Put an end to this witch-hunt!
Why the publishing industry can only defend its soul through transparency, a commitment to responsibility, and the courage to stay edgy. By Daniel Lenz

Published: 29.6.2026 | Foto / Video: KI-generiert, Magnific
The promises of generative AI sound like the perfect fairy tale for an industry under economic pressure: content at the touch of a button, error-free code in seconds, and radical time savings. Yet the current debate brings home a painful truth: the problem is not AI technology itself. Nor is it the gaps in AI detection. Rather, it is human complacency and a lack of transparency — the fatal tendency not only to hand over tasks to algorithms, but to relinquish publishing and editorial responsibility along with them.
AI offers publishers incredible advantages. It is indispensable to us, particularly when analyzing complex data, summarizing studies, or brainstorming ideas. The problem, as is so often the case, is one of balance and moderation. Anyone who believes that blind reliance on machines offers an elegant shortcut to producing as much as possible — to boosting their own output come what may — risks sinking into the digital quicksand. If we sacrifice human control in favor of sheer speed and let go of the wheel, we will flood our channels with “AI slop,” as Simea Merki explained recently: generic digital by-catch that may well turn the SEO traffic lights green, but no longer resonates with the audience in any way. Whether it’s unstable code resulting from untested “vibe coding” or lifeless, mass-produced AI text—the system fails the moment humans step out of the cockpit and relegate themselves to the role of mere passengers. We certainly save a lot of time, but we squander our relevance because no one takes responsibility for the end product anymore.

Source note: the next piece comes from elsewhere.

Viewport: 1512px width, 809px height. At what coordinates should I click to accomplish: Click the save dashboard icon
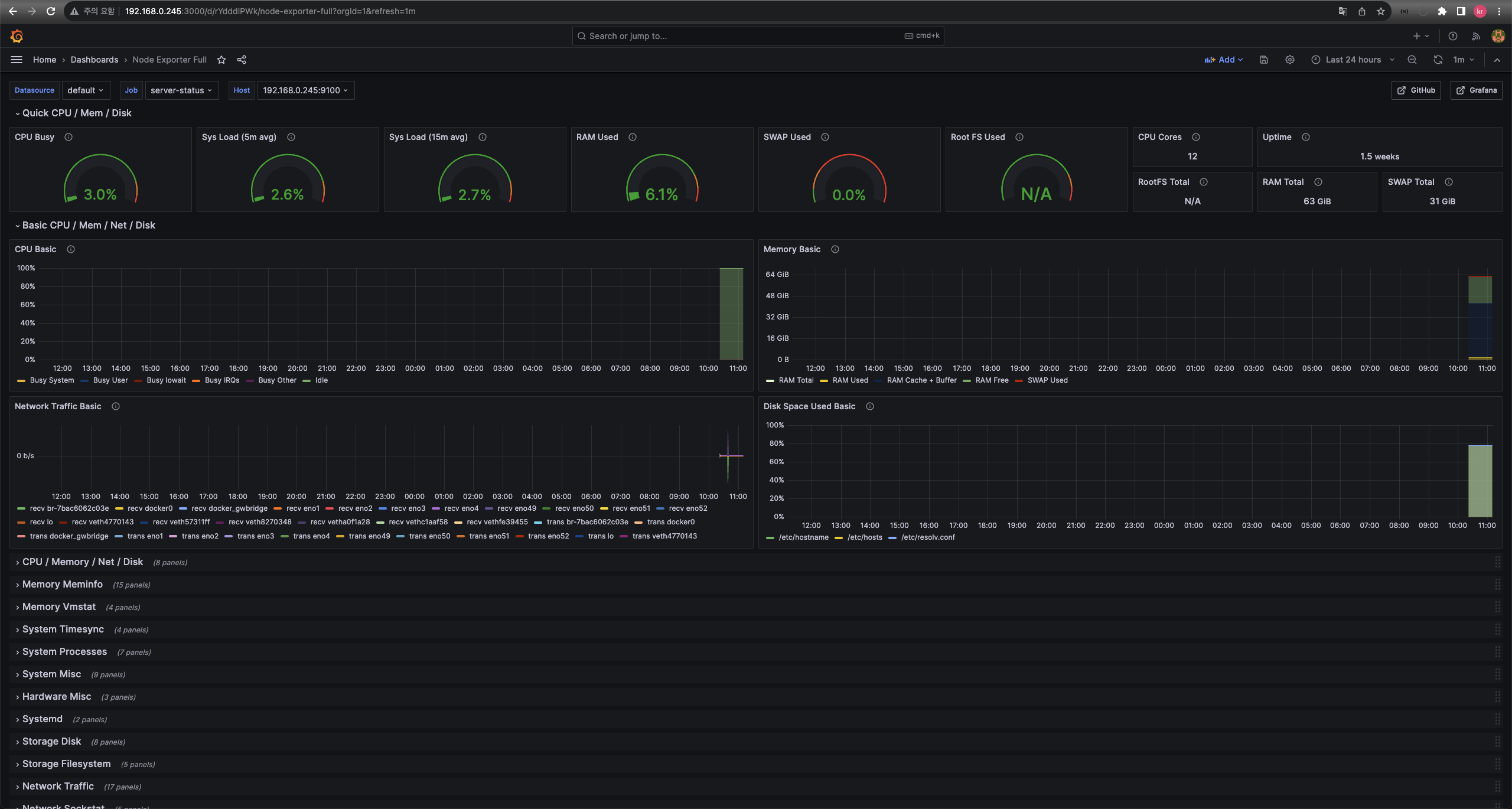pyautogui.click(x=1264, y=60)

At the other end of the spectrum of moderation and balance lie attempts to curb the problem through an AI witch-hunt. A recent case: the Germa daily newspaper "Tagesspiegel" has just relieved former editor-in-chief Stephan-Andreas Casdorff of his duties because he had columns written by AI without labeling them as such.
Such an approach is questionable on several counts:
Flawed Detection: When searching for traces of AI, publishers often rely on AI detectors. Unfortunately, these frequently fail mathematically across the board, as a recent test by the US Authors Guild showed. They sometimes penalize linguistic elegance, because highly polished, professional prose exhibits the same statistical signature as the optimized output of an AI.

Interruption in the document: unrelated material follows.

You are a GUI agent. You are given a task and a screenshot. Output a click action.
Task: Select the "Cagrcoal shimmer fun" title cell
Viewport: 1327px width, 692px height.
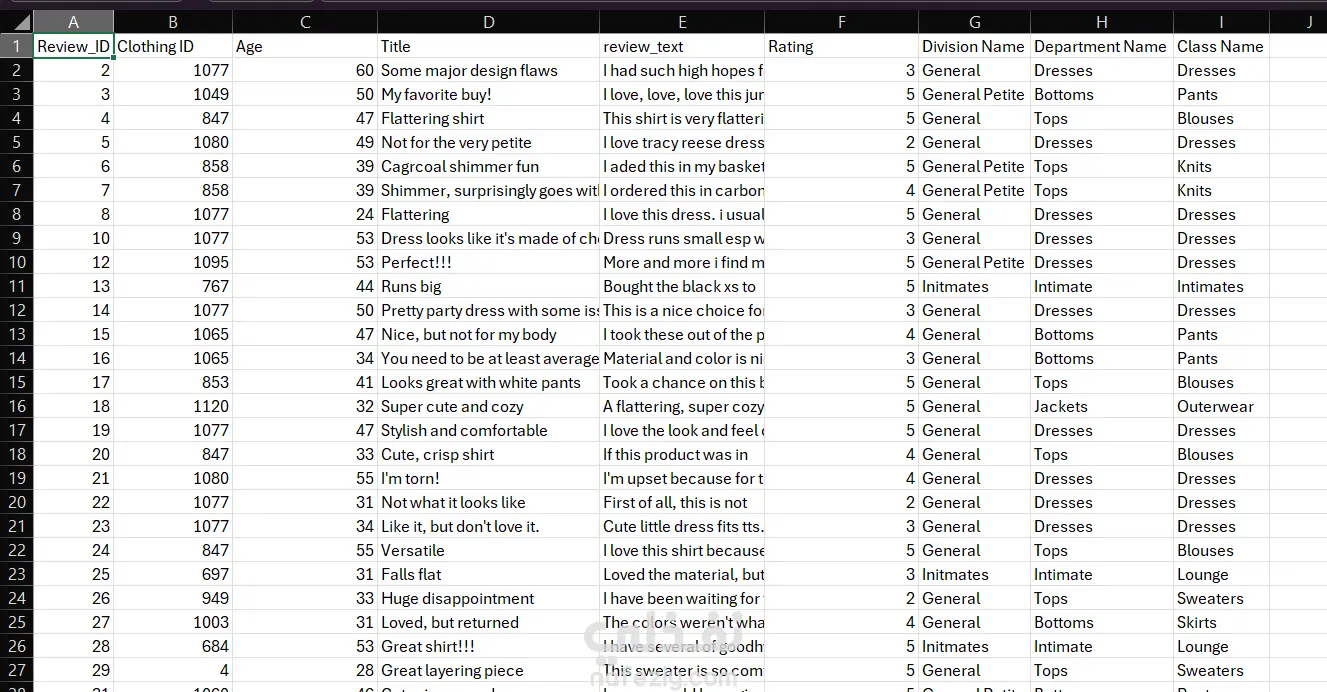(488, 166)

Industry Double Standards: Publishers often display a double standard with such an approach, as Mark Williams recently highlighted in his article “The Hand that Feeds”: they frequently argue publicly on moral grounds against the use of artificial intelligence by their authors, yet make extensive use of AI and automation internally to cut costs and, potentially, replace human labor.
A plea for transparency
Instead of launching a paranoid witch-hunt against every supposed AI-generated sentence and fueling a culture of general suspicion, we must recognize that the order of the day is not to “ban AI,” but to use it productively, disclose its use, and explain how and where AI technology has been used as an aid in the editorial process (something we at dpr are also working on).

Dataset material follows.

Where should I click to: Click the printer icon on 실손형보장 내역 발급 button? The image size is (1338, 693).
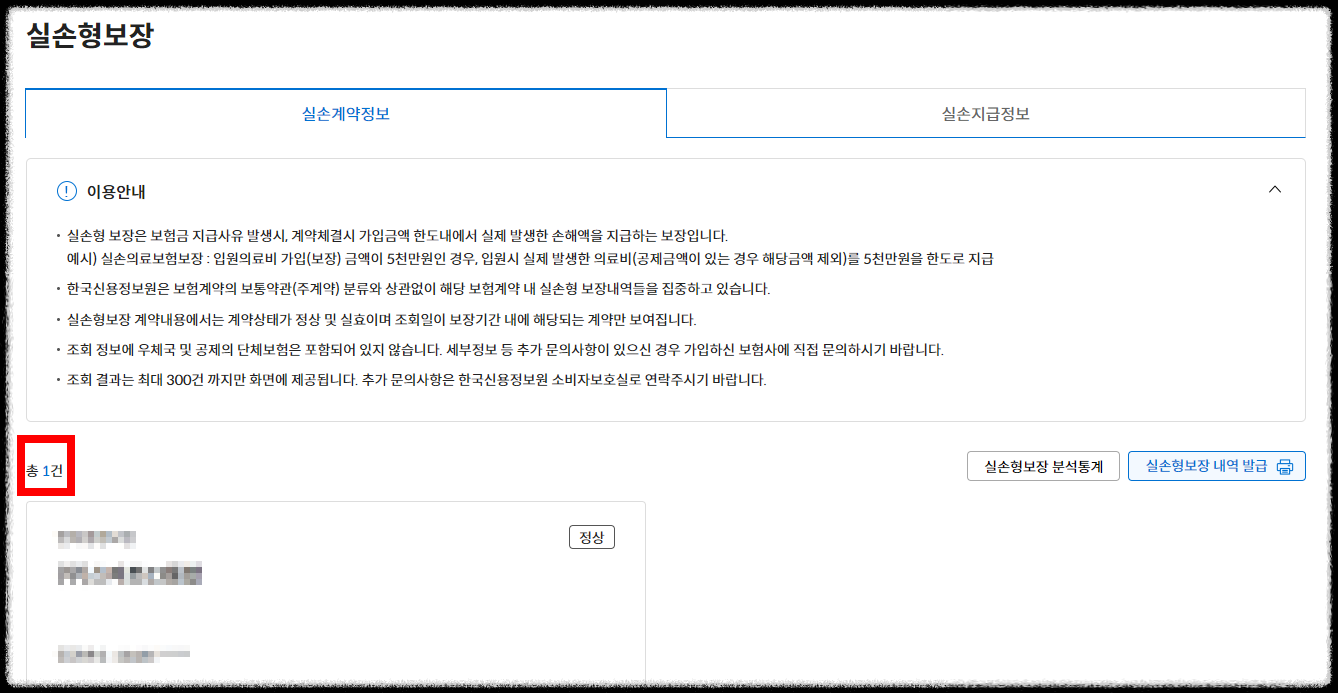tap(1285, 465)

“Assistance” is the key word here. Blind faith in algorithms very often leads to a dead end. By their very design, large language models do exactly one thing: they calculate the statistically most probable outcome. They smooth out rough edges, feed the mainstream, and eliminate the unexpected. Yet interesting literature and gripping journalism thrive on the exact opposite. They thrive on the improbable, the fragile, and being “edgy.” What makes them exciting are the surprises, the friction, the linguistic rule-breaking that no AI in the world can anticipate — at least not yet. At the end of this digital standardization boom, it is precisely this that will prevail once more: the edgy, the uncomfortable, the deeply human. The opposite of “AI slop.”
This is not intended as a blanket glorification of human creative work — when in doubt, humans make far more mistakes than AI, and increasingly, Claude & Co. are surprising us with creative ideas that one would have expected from humans. In any case, two levels of quality may well emerge in our industry (Nathan Hull once highlighted this for us in relation to the audio market): the quickly generated, perhaps predictable AI output alongside the more labor-intensive creative craftsmanship, in which humans bring their “radical originality” (Nathan Hull) to bear. Both formats have their place. And with both approaches, having a “human in the loop” is crucial to avoiding “AI slop.” Let’s take the wheel back into our own hands.
Daniel Lenz is Editor-in-Chief and Co-Managing Director of dpr.